Our plot in Emerson’s fruit and flower garden is partially undeveloped land, part garden and part giant compost heaps that is surrounded by majestic blood beeches. For the Arboricultural Report I helped measuring the diameters of tree trunks (tree-hugging with a measuring tape as excuse is very enjoyable), assisted in measuring distances between trees and learned about tree protection zones.

These two reports were major milestones in the process of assembling supporting documents. However, much of my daily work was about communication and coordination. Communicating with the architects, Emerson, Wealden Council, various consultants and with Hayley Burtenshaw, Robin's Nest bursar and co-director.

It was wonderful to see how the community came together to help me out in my somewhat naïve but unbridled enthusiasm. Whenever there were questions, there were people to give answers: the helpful planning officers at Wealden Council, the local architect Nic Pople, Steve Briault and Udo Ottow of Emerson College and our architect Keith Struthers all shared their wisdom and experience with me and pointed me in the right direction. All I had to do was to ask (nicely). Cups of coffee were bought, maps and drawings of the plot shared, amended and shared again, boundaries were measured and even heritage statements were produced in an instant, like pink rabbits from a hat.

Without this support, we would not have planning permission today and I consider myself very lucky to continue working with some of these people on the next phase of nest-building.
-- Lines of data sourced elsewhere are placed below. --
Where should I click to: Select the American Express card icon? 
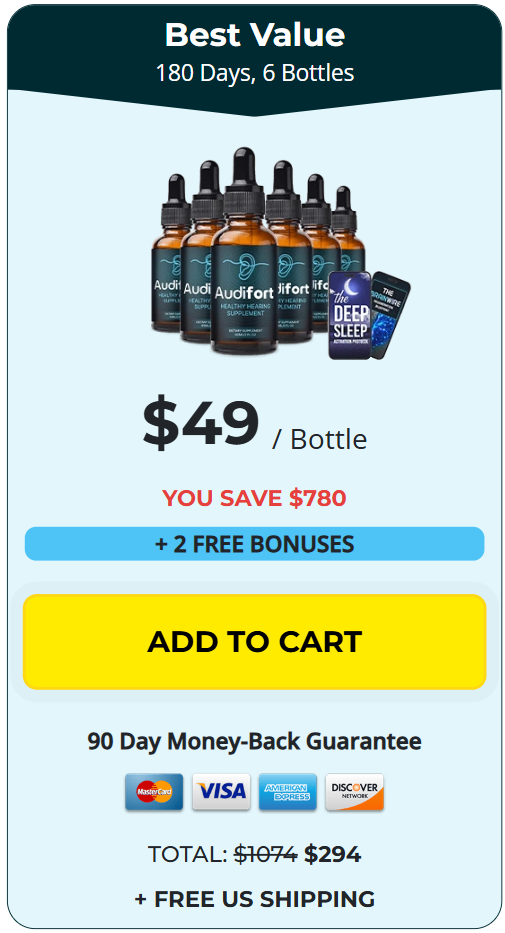pyautogui.click(x=288, y=791)
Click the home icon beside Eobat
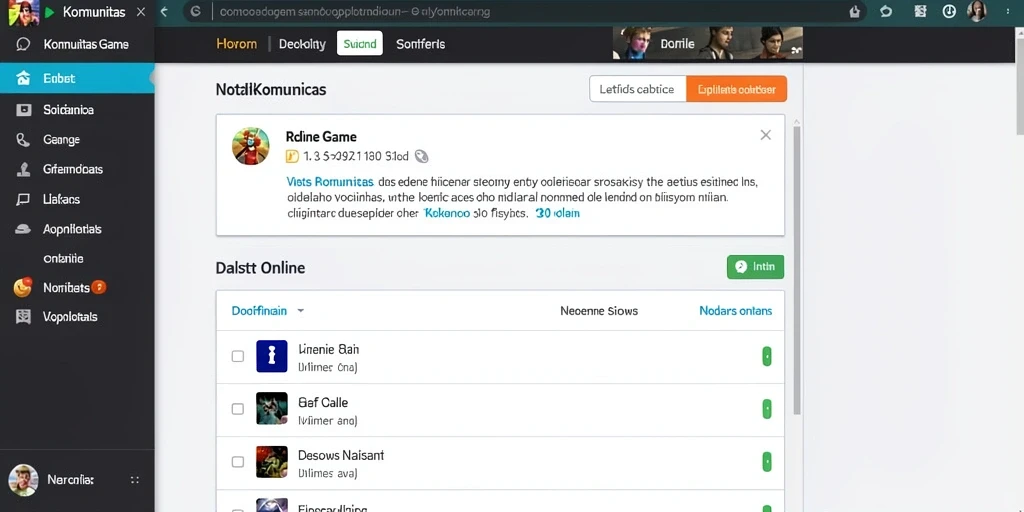 point(24,79)
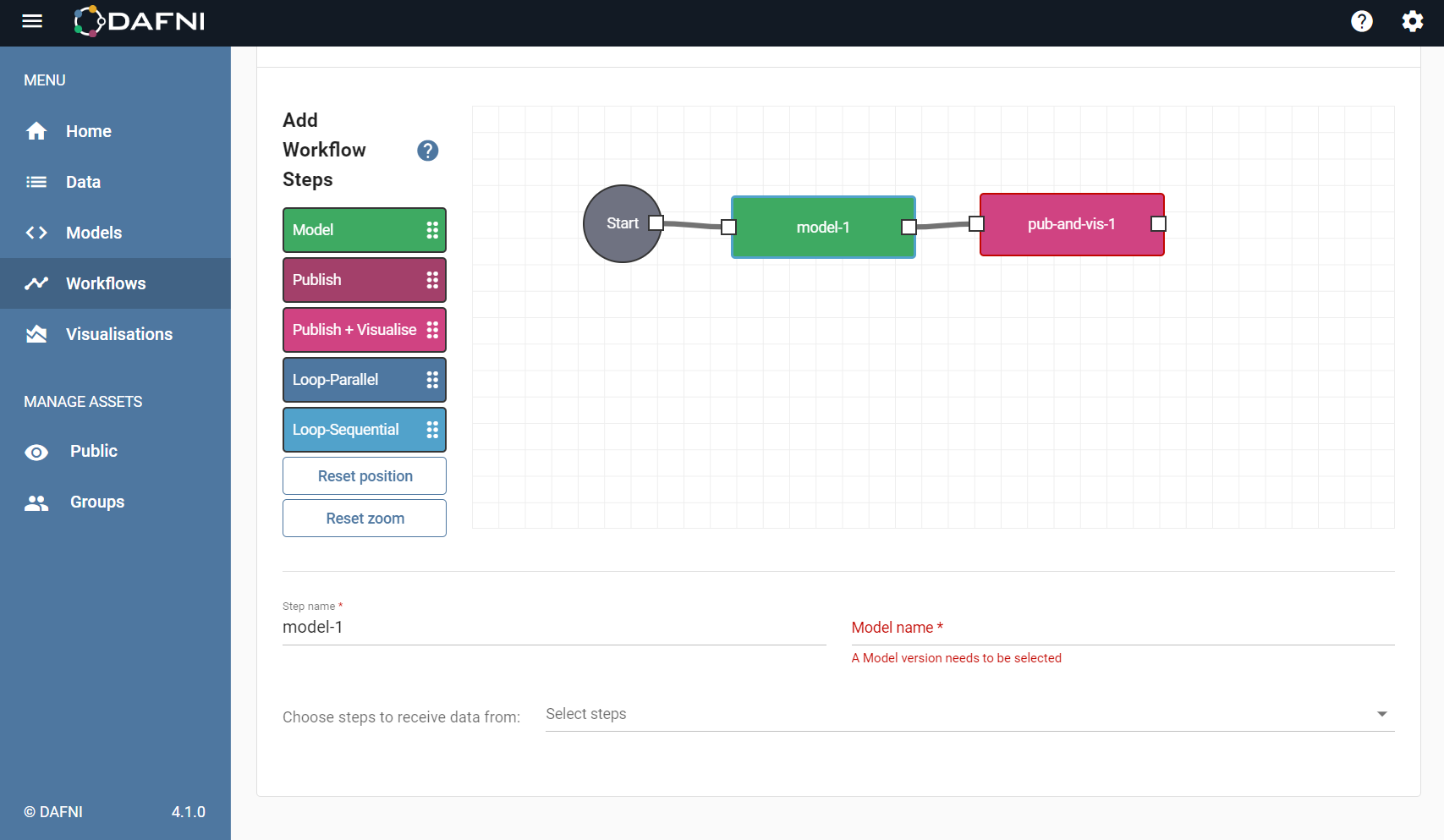Click the help icon beside Add Workflow Steps
The width and height of the screenshot is (1444, 840).
[427, 151]
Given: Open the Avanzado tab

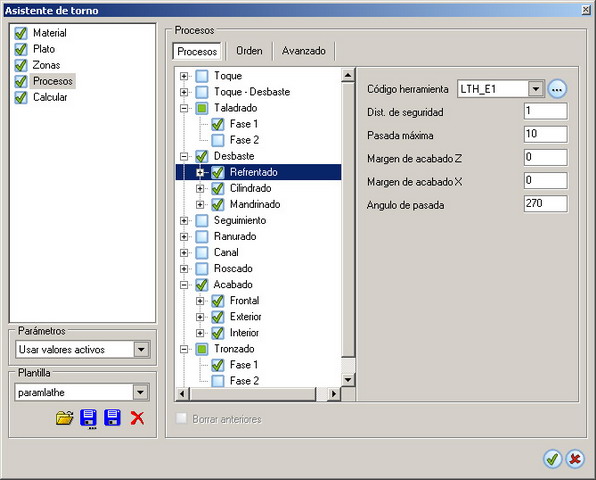Looking at the screenshot, I should (x=304, y=51).
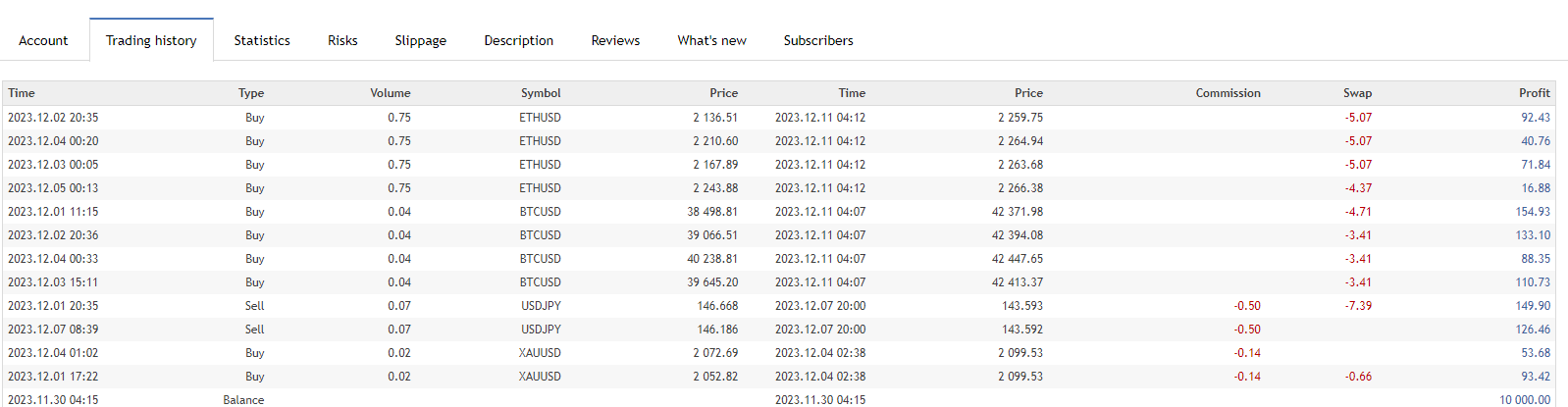Click the Swap column header

[1357, 93]
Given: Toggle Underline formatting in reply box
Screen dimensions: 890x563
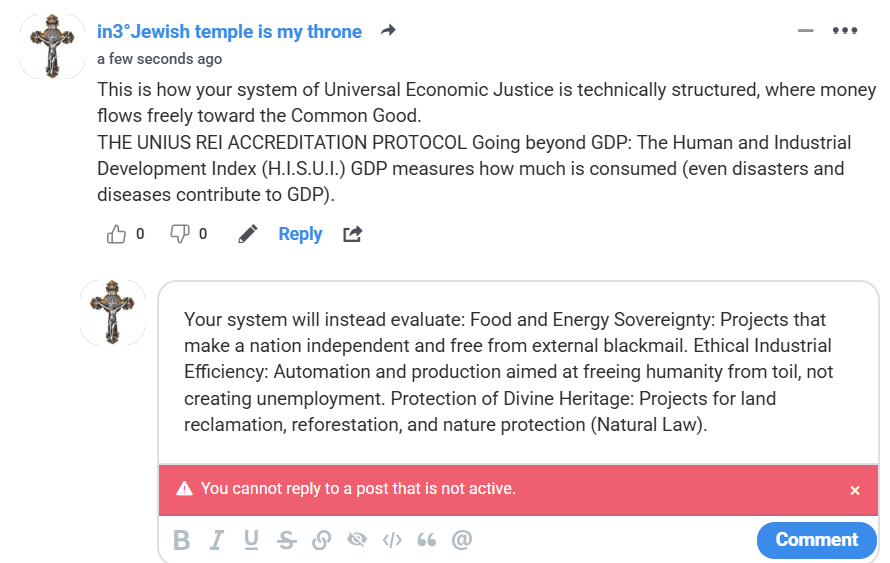Looking at the screenshot, I should click(x=251, y=540).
I will spare you the details of the actual form-filling when it finally came to it in September 2018. I would however like to mention that a love of maps and architectural drawings, a customary rush of adrenaline when working to tight deadlines and an affinity to learning very complicated words for very simple things are all essential if you consider a future career in planning.
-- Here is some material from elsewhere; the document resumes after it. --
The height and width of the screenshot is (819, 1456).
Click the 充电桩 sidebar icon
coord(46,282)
In October 2018, the art form of putting a multi-facetted real-life project into order and reduce it to small boxes on the actual planning permission form was accomplished and we submitted our application online. Wealden Council then requested an ecological report on the plants and wildlife for the site which we submitted in December 2018. Soon there were some objections to our application from the Parish Council that needed a swift and clear response. We were then told that we should have a decision by mid-February 2019. The deadline for the council’s decision was a Friday and I started to become very nervous when I didn’t hear back all afternoon. I must have checked my emails every five minutes throughout the day. For the first time, it occurred to me that we might not get this permission without going through a lengthy appeal process. That things might have gone wrong along the way and that we would perhaps not be able to build the new nest at all after all the time, work and resource that we had committed to our project. Until this day, I had always successfully managed to avoid thinking too much about the importance of my task. Sufficient to say that I did not sleep well the following nights.
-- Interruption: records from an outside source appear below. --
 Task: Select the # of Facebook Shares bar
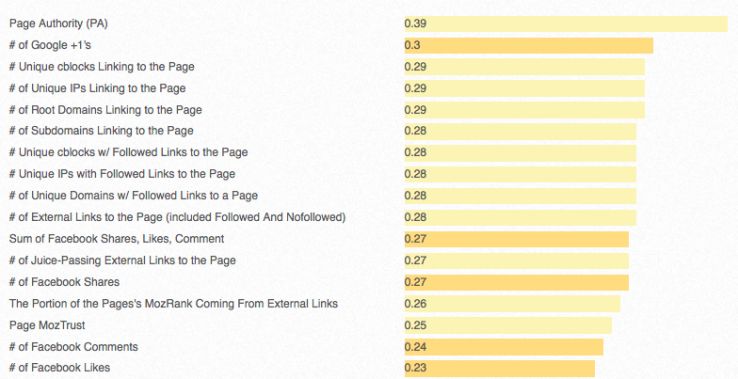516,282
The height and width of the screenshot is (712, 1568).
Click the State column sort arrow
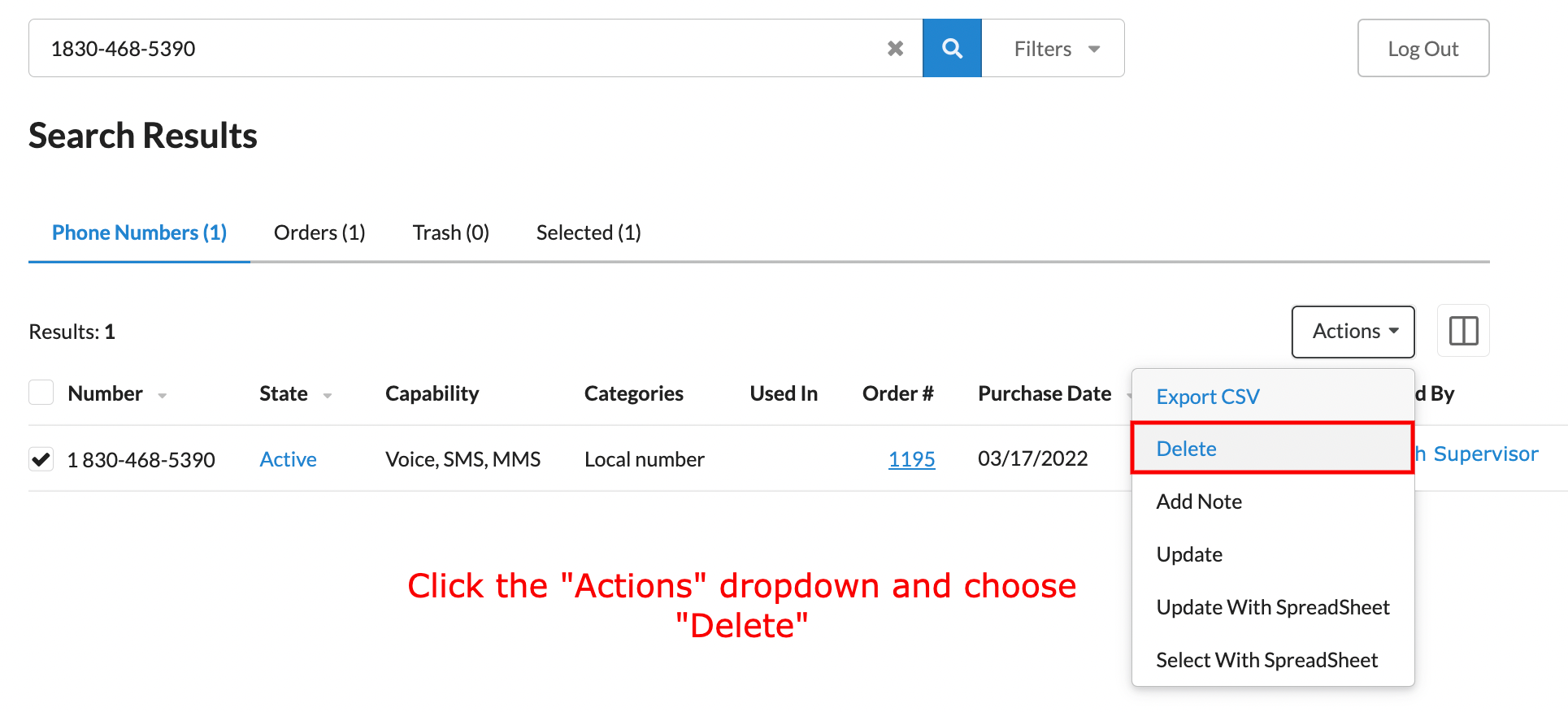pos(328,396)
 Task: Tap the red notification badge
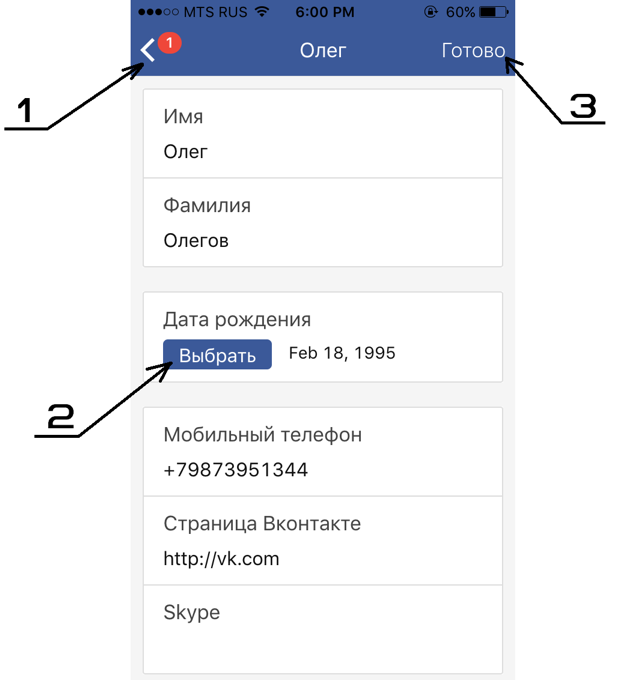pos(169,42)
I don’t know if it was luck, fate, coincidence, heavenly intervention or a combination of the above, but the responsible planning officer interrupted her annual leave to chase up our decision with the Councillor. She then took it to the Chairman of Planning Committee North because the Councillor had failed to respond on time. The good news finally came through on Monday evening, followed by the positive decision note on Tuesday. I don’t think I can adequately describe the sheer relief, gratitude and joy that I felt on Monday evening! Our planning officer had taken a personal interest in our project because of how unusual it is and we have invited her to the grand opening ceremony for the Robin’s New Nest once it is finished.